### AIM:
Rewrite the entries below, putting "Screen size" in place of every "Image resolution" and leaving everything else as it is.

### SOURCE RECORDS:
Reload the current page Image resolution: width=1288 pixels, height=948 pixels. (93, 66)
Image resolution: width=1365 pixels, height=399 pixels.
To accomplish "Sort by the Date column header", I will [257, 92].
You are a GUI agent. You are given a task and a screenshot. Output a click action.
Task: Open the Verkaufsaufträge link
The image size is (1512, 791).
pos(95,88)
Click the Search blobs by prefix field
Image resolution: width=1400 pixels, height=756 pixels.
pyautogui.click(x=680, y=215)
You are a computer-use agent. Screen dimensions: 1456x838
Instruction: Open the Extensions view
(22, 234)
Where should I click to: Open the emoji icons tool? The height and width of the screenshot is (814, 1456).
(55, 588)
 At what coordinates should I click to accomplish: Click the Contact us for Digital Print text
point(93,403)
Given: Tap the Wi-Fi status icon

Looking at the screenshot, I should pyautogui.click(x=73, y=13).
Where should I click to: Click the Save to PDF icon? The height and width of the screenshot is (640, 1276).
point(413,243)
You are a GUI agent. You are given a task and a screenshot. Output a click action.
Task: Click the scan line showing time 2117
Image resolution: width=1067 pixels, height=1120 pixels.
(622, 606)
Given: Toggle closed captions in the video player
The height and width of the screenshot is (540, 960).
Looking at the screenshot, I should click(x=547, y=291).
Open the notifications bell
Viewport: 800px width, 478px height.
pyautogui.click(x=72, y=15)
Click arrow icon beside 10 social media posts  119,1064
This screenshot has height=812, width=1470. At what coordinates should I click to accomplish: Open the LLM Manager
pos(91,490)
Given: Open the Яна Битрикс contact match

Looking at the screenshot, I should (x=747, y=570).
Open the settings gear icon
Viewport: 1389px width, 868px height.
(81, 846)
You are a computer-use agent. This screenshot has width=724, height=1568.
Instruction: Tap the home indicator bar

### SOLUTION FOR THIS EXERCISE:
Reload the current page Screen size: width=1288 pixels, height=948 pixels. (93, 66)
Screen size: width=1365 pixels, height=399 pixels.
To accomplish "Sort by the Date column header", I will [257, 92].
You are a GUI agent. You are given a task and a screenshot. Output a click action.
Task: Open the Verkaufsaufträge link
The image size is (1512, 791).
pos(95,88)
Click the Search blobs by prefix field
Screen size: width=1400 pixels, height=756 pixels.
pyautogui.click(x=680, y=215)
You are a computer-use agent. Screen dimensions: 1456x838
Instruction: Open the Extensions view
(22, 234)
Where should I click to: Open the emoji icons tool? The height and width of the screenshot is (814, 1456).
(55, 588)
 At what coordinates should I click to accomplish: Click the Contact us for Digital Print text
point(93,403)
Given: Tap the Wi-Fi status icon

Looking at the screenshot, I should pyautogui.click(x=73, y=13).
Where should I click to: Click the Save to PDF icon? The height and width of the screenshot is (640, 1276).
point(413,243)
You are a GUI agent. You are given a task and a screenshot. Output a click action.
Task: Click the scan line showing time 2117
Screen size: width=1067 pixels, height=1120 pixels.
(622, 606)
Given: Toggle closed captions in the video player
The height and width of the screenshot is (540, 960).
Looking at the screenshot, I should click(x=547, y=291).
Open the notifications bell
Viewport: 800px width, 478px height.
pyautogui.click(x=72, y=15)
Click arrow icon beside 10 social media posts  119,1064
This screenshot has height=812, width=1470. At what coordinates should I click to accomplish: Open the LLM Manager
pos(91,490)
Given: Open the Яна Битрикс contact match

Looking at the screenshot, I should (x=747, y=570).
Open the settings gear icon
Viewport: 1389px width, 868px height.
(81, 846)
You are a computer-use agent. This screenshot has width=724, height=1568.
Instruction: Tap the home indicator bar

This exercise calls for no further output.